## start Extracted text

WWG Co-Pilot » Wild West Guns


----------



## sideKahr (Oct 15, 2014)

Nice looking gun. But the reviewer needed a file to get the magazines to work, and had to send it back to the factory to get the trigger group fixed. He mentioned that they discontinued the .45 ACP, which is what you want, minimum, in bear country. It's also fairly expensive. I think you could do better.

Edit to add: just checked their site, the .45 ACP is available.


----------



## Denton (Sep 18, 2012)

Sounds like he had too many problems with a $600+ rifle, but said he would rank it above a Hi-Point. At half the price and with absolutely no problems, I can't see how he figures that.

Maybe in a few years, after they work out the bugs and bring down the price. 

Did you say you wanted to defend yourself against black bear? OK, I can see the point; maybe they'll kill you quicker if you piss them off. :armata_PDT_12:

Are revolvers illegal up yonder? If not, why not a .454 Casull? When it comes down to not being eaten, I don't think I'd want to leave any margin for under-power. I'm too young and handsome to be turned into bear poop!

## end Extracted text

§ Given instruction: Continue the forum thread about the Wild West Guns Co-Pilot, picking up right after its final sentence.

## start Extracted entries

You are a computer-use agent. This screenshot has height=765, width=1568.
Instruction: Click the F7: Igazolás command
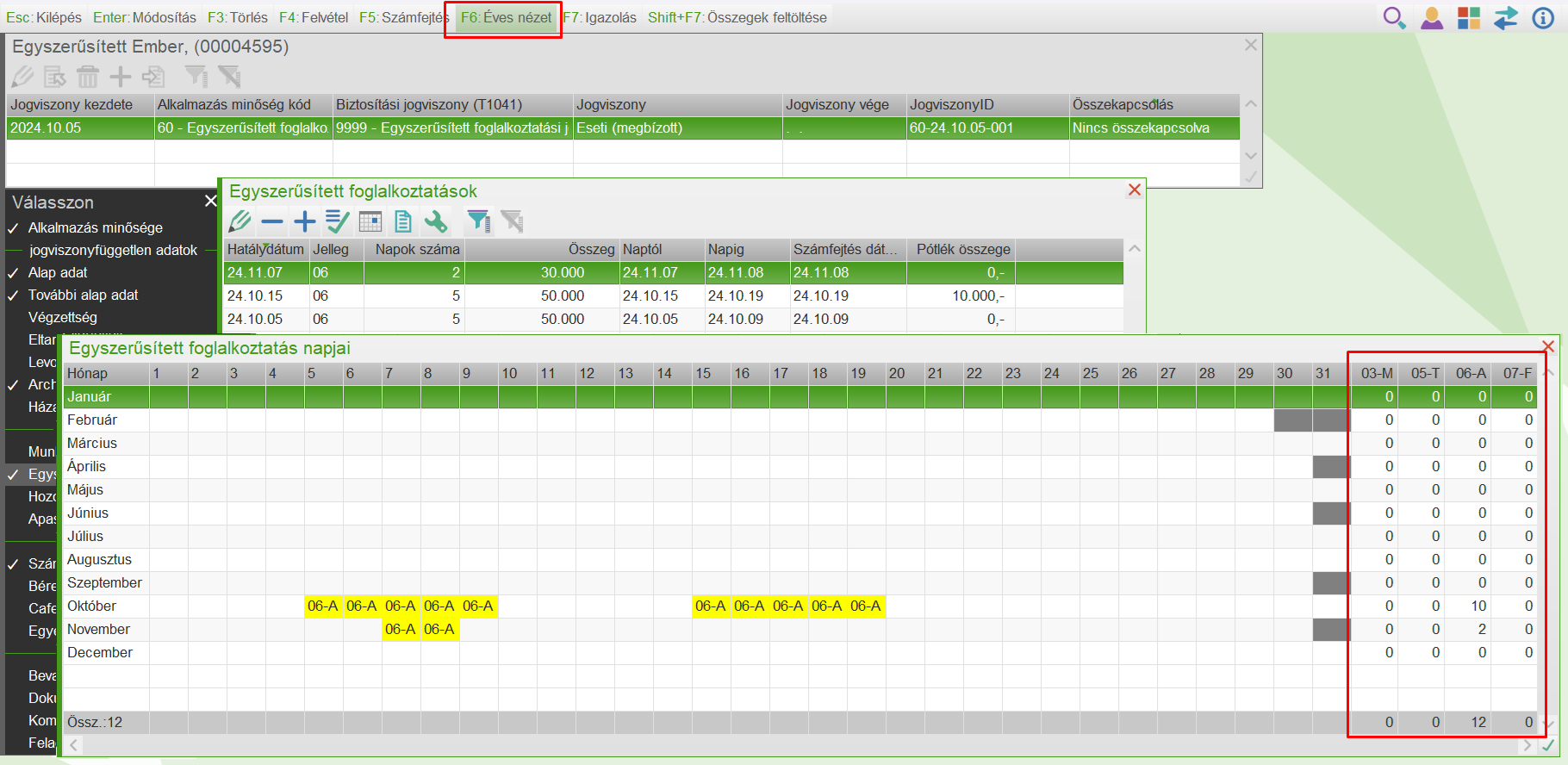[x=600, y=18]
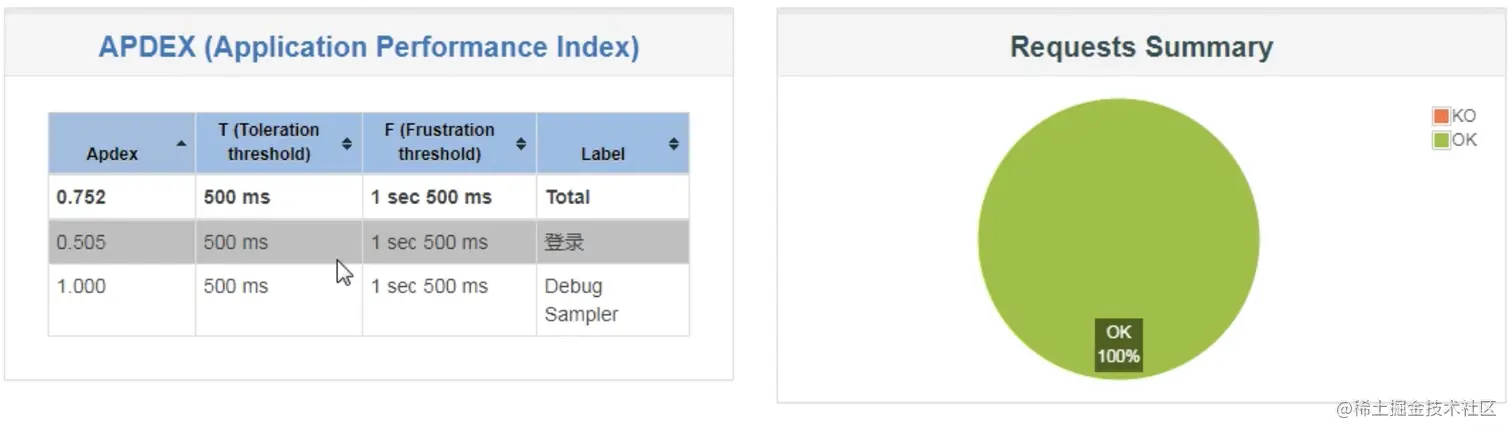Toggle the OK green legend swatch
This screenshot has width=1512, height=434.
(1441, 140)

## end Extracted entries

§ Expected output:
----------



## Stick (Sep 29, 2014)

Stick with your M92


----------



## Camel923 (Aug 13, 2014)

SKS would have a heftier caliber and proven durability. If folding stocks are legal it would be fairly compact. Personally 9 mm would not be my preferred deer or bear cartridge.


----------



## TacticalCanuck (Aug 5, 2014)

Thanks for the feedback folks I will pass on this. While it would be fun to shoot and better than nothing I think my original thought of 44 mag still stands.


----------



## sideKahr (Oct 15, 2014)

Good move. It's a pretty little gun, just not right for what you may need it for. A .44 sounds very comforting.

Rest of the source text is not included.